The answer must be the full listing, repeated word for word.
*** Block opens ***
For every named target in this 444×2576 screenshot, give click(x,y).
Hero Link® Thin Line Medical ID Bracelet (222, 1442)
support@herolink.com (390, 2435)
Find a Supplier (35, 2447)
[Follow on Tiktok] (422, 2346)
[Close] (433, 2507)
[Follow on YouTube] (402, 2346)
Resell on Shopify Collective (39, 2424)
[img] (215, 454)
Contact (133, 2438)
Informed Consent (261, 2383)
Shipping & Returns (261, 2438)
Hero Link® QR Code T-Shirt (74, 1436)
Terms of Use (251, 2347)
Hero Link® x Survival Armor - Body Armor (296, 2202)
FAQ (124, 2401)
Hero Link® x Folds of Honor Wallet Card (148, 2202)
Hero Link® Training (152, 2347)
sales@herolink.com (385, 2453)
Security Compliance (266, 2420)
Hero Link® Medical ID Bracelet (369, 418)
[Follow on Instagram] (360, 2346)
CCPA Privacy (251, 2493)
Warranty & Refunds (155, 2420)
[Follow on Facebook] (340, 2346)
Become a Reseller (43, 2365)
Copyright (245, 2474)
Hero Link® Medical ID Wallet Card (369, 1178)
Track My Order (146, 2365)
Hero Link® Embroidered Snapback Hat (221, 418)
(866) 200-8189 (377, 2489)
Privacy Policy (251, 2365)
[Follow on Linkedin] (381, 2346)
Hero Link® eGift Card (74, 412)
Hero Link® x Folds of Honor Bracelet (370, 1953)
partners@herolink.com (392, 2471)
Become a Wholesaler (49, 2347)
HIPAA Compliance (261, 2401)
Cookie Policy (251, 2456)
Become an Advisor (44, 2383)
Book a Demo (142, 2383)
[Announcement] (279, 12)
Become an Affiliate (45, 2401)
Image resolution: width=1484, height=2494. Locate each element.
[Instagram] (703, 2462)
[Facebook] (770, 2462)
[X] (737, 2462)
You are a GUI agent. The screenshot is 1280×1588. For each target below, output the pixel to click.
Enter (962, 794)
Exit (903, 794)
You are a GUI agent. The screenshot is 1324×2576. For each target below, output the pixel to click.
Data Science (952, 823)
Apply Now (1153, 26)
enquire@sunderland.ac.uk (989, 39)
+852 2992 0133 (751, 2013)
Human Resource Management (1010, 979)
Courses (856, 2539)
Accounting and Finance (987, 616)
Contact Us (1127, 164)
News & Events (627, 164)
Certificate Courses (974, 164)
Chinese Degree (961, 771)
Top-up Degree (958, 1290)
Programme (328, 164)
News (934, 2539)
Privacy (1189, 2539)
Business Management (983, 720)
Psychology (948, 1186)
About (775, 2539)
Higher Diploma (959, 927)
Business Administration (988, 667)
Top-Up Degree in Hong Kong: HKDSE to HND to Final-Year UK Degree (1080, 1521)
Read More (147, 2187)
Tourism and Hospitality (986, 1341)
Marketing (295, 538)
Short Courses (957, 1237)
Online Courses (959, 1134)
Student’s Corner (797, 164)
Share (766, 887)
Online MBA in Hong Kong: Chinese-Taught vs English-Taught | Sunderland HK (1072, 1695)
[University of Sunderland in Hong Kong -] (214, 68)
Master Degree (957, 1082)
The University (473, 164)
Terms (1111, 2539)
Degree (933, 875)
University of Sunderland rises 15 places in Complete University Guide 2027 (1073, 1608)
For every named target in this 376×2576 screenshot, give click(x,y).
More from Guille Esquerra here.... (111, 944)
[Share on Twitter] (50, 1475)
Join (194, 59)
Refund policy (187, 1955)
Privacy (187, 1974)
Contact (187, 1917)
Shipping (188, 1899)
*** Block closes ***
THE ANSWER:
For every named target in this 444×2576 screenshot, give click(x,y).
Hero Link® Thin Line Medical ID Bracelet (222, 1442)
support@herolink.com (390, 2435)
Find a Supplier (35, 2447)
[Follow on Tiktok] (422, 2346)
[Close] (433, 2507)
[Follow on YouTube] (402, 2346)
Resell on Shopify Collective (39, 2424)
[img] (215, 454)
Contact (133, 2438)
Informed Consent (261, 2383)
Shipping & Returns (261, 2438)
Hero Link® QR Code T-Shirt (74, 1436)
Terms of Use (251, 2347)
Hero Link® x Survival Armor - Body Armor (296, 2202)
FAQ (124, 2401)
Hero Link® x Folds of Honor Wallet Card (148, 2202)
Hero Link® Training (152, 2347)
sales@herolink.com (385, 2453)
Security Compliance (266, 2420)
Hero Link® Medical ID Bracelet (369, 418)
[Follow on Instagram] (360, 2346)
CCPA Privacy (251, 2493)
Warranty & Refunds (155, 2420)
[Follow on Facebook] (340, 2346)
Become a Reseller (43, 2365)
Copyright (245, 2474)
Hero Link® Medical ID Wallet Card (369, 1178)
Track My Order (146, 2365)
Hero Link® Embroidered Snapback Hat (221, 418)
(866) 200-8189 (377, 2489)
Privacy Policy (251, 2365)
[Follow on Linkedin] (381, 2346)
Hero Link® eGift Card (74, 412)
Hero Link® x Folds of Honor Bracelet (370, 1953)
partners@herolink.com (392, 2471)
Become a Wholesaler (49, 2347)
HIPAA Compliance (261, 2401)
Cookie Policy (251, 2456)
Become an Advisor (44, 2383)
Book a Demo (142, 2383)
[Announcement] (279, 12)
Become an Affiliate (45, 2401)
Image resolution: width=1484, height=2494. Locate each element.
[Instagram] (703, 2462)
[Facebook] (770, 2462)
[X] (737, 2462)
You are a GUI agent. The screenshot is 1280×1588. For each target below, output the pixel to click.
Enter (962, 794)
Exit (903, 794)
You are a GUI agent. The screenshot is 1324×2576. For each target below, output the pixel to click.
Data Science (952, 823)
Apply Now (1153, 26)
enquire@sunderland.ac.uk (989, 39)
+852 2992 0133 (751, 2013)
Human Resource Management (1010, 979)
Courses (856, 2539)
Accounting and Finance (987, 616)
Contact Us (1127, 164)
News & Events (627, 164)
Certificate Courses (974, 164)
Chinese Degree (961, 771)
Top-up Degree (958, 1290)
Programme (328, 164)
News (934, 2539)
Privacy (1189, 2539)
Business Management (983, 720)
Psychology (948, 1186)
About (775, 2539)
Higher Diploma (959, 927)
Business Administration (988, 667)
Top-Up Degree in Hong Kong: HKDSE to HND to Final-Year UK Degree (1080, 1521)
Read More (147, 2187)
Tourism and Hospitality (986, 1341)
Marketing (295, 538)
Short Courses (957, 1237)
Online Courses (959, 1134)
Student’s Corner (797, 164)
Share (766, 887)
Online MBA in Hong Kong: Chinese-Taught vs English-Taught | Sunderland HK (1072, 1695)
[University of Sunderland in Hong Kong -] (214, 68)
Master Degree (957, 1082)
The University (473, 164)
Terms (1111, 2539)
Degree (933, 875)
University of Sunderland rises 15 places in Complete University Guide 2027 (1073, 1608)
For every named target in this 376×2576 screenshot, give click(x,y).
More from Guille Esquerra here.... (111, 944)
[Share on Twitter] (50, 1475)
Join (194, 59)
Refund policy (187, 1955)
Privacy (187, 1974)
Contact (187, 1917)
Shipping (188, 1899)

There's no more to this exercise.